Одни входят в комнату, громко здороваясь, и тут же начинают между собой споры или как бы продолжают споры, начатые давно и лишь временно прерванные. Другие входят молча, держатся в тени и садятся в дальнем углу, за печкой.
В углу за печкой сидел и Токмаков. Сегодня его впервые пригласили на совещание.
Управляющий трестом Дымов увидел Токмакова на площадке уже к концу дня, когда тот собрался уходить, и сказал:
— Будьте сегодня к восьми. У нас оперативка — как Футбольный матч. Состоится при любой погоде. Даже в воскресенье.
«В восемь вечера меня у Берестовых будут ждать, — подумал Токмаков с досадой. — Вот так напился чаю с вареньем! И Борис ушел. Не с кем записку передать, извиниться!»
И все-таки Токмаков скорее обрадовался, чем огорчился, — уж очень лестным было приглашение Дымова.
Дымов сидит на председательском месте, в конце длинного стола, и что-то пишет. Его мощные покатые плечи опущены. Справа от Дымова — главный инженер Гинзбург, Глаза полузакрыты; у него, как всегда, сонный вид. Гинзбург — в вылинявшей холщовой куртке со следами не то бетона, не то извести и в таких же, некогда синих, штанах. Гинзбург сосет потухшую трубку, а Дымов, глядя на трубку, морщится и с подозрением следит: не горит ли?
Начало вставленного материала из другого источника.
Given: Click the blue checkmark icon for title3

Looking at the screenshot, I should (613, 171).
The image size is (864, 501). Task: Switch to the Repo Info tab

Слева от Дымова стенографистка. На стене за спиной чертеж — доменная печь в разрезе.
Корреспондент газеты «Каменогорский рабочий» Нежданов протирает очки и оглядывает соседей прищуренными глазами. Выражение лица у него насмешливое и в то же время беспомощное. На висках, возле ушей и на переносице видны вдавлинки от очков. На столе перед Неждановым блокнот.